Exercise instructions → Please repeat everything from the start of the listing down through the line containing "coord(715,98)", keeping each line identical.

Records
○ ○ ○ ○
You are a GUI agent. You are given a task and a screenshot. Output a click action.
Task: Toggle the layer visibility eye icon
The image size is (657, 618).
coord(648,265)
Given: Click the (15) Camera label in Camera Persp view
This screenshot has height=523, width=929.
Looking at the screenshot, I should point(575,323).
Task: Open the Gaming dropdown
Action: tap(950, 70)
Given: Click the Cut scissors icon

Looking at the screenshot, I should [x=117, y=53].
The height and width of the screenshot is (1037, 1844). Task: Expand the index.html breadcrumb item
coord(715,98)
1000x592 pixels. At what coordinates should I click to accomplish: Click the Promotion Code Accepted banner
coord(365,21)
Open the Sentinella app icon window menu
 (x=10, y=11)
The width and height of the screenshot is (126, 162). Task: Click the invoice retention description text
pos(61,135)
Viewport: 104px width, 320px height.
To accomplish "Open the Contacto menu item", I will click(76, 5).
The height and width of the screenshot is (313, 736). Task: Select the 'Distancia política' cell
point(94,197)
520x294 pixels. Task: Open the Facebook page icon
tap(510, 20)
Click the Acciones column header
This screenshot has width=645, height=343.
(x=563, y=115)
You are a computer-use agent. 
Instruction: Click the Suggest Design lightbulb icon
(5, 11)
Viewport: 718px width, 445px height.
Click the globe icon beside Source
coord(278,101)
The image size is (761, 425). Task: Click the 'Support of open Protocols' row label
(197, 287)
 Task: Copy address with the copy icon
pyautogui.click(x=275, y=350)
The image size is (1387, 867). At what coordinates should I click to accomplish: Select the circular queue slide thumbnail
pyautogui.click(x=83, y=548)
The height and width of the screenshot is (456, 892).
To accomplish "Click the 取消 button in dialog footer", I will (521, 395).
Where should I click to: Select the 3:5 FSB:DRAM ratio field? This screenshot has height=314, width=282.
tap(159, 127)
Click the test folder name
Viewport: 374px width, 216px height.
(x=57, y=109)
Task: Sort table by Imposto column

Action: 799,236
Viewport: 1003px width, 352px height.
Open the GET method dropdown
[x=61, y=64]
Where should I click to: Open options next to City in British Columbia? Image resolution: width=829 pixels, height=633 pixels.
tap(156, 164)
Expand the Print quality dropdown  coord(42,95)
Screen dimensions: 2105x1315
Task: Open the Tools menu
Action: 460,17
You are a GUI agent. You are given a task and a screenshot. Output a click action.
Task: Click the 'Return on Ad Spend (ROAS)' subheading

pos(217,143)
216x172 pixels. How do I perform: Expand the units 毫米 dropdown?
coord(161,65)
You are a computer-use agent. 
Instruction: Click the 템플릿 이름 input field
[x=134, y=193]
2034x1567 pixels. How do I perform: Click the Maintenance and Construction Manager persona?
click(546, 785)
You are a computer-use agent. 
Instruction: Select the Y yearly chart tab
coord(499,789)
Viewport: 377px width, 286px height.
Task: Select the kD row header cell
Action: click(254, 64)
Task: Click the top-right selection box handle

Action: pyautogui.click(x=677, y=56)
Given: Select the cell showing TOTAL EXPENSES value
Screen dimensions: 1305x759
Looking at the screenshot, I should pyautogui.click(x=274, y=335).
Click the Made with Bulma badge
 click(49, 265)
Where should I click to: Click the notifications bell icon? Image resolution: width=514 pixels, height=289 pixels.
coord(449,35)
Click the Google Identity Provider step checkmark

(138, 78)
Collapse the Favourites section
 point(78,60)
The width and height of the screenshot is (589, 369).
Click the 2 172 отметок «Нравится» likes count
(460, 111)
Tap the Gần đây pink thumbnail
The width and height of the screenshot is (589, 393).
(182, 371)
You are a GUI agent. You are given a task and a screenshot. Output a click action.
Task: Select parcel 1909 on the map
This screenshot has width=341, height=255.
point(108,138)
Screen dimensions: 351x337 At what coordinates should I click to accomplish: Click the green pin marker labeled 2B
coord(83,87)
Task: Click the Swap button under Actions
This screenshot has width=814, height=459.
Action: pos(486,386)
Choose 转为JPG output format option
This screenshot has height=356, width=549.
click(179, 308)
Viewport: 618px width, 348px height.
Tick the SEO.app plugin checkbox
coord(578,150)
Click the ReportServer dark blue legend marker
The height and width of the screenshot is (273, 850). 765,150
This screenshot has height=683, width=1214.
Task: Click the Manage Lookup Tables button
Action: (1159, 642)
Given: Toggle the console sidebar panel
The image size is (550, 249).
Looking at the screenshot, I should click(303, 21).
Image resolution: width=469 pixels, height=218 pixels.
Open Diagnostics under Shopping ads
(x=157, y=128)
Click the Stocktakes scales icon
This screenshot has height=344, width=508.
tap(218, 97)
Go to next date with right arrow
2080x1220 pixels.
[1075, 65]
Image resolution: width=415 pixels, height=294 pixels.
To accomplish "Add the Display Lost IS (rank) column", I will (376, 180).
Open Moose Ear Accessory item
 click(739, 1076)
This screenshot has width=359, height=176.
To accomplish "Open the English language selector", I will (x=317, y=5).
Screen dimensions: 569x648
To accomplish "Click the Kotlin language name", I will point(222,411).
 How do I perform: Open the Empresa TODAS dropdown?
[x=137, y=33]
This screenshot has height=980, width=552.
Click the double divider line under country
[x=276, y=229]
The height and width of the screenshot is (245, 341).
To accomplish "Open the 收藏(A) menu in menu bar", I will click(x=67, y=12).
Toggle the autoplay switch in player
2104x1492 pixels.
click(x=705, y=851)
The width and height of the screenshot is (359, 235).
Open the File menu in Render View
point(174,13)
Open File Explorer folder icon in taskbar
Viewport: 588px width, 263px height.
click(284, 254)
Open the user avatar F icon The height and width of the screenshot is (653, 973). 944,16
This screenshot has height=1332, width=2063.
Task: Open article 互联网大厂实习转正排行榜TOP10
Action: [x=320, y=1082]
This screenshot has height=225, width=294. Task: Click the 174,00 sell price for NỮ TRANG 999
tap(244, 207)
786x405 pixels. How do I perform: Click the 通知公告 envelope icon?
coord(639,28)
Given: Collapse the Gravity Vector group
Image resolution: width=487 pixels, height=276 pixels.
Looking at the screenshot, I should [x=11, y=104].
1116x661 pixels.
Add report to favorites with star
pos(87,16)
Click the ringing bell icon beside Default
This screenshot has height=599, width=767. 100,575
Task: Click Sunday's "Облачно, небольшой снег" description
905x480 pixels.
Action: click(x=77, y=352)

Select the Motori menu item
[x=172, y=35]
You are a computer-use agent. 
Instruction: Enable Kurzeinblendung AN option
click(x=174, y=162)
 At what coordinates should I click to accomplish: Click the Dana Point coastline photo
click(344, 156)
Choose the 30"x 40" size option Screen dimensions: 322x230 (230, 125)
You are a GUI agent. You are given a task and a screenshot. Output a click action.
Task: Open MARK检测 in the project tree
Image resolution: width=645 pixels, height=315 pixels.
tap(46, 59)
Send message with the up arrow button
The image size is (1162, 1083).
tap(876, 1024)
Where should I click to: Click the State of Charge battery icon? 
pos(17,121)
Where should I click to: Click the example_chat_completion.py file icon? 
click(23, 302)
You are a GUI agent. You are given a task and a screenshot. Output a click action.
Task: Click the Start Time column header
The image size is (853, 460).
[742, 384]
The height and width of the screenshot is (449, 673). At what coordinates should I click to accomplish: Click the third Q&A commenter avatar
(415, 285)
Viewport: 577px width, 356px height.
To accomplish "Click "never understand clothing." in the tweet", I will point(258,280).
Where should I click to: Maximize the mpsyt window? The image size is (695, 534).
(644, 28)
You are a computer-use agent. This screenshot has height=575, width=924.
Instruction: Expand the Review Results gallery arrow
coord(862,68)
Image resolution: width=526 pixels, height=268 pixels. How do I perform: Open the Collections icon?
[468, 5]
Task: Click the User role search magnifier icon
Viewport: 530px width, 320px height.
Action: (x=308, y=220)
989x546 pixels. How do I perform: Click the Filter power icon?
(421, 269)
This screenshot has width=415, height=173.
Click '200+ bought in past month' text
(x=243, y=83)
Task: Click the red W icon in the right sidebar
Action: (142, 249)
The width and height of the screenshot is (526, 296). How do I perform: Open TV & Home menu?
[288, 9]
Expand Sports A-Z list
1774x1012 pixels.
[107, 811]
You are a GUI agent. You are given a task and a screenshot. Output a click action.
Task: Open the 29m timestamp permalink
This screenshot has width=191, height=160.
○ ○ ○ ○
Task solution →
You are a GUI agent. You are given a task and a screenshot. Output a click action.
Task: Toggle the layer visibility eye icon
The image size is (657, 618).
coord(648,265)
Given: Click the (15) Camera label in Camera Persp view
This screenshot has height=523, width=929.
Looking at the screenshot, I should point(575,323).
Task: Open the Gaming dropdown
Action: tap(950, 70)
Given: Click the Cut scissors icon

Looking at the screenshot, I should [x=117, y=53].
The height and width of the screenshot is (1037, 1844). Task: Expand the index.html breadcrumb item
coord(715,98)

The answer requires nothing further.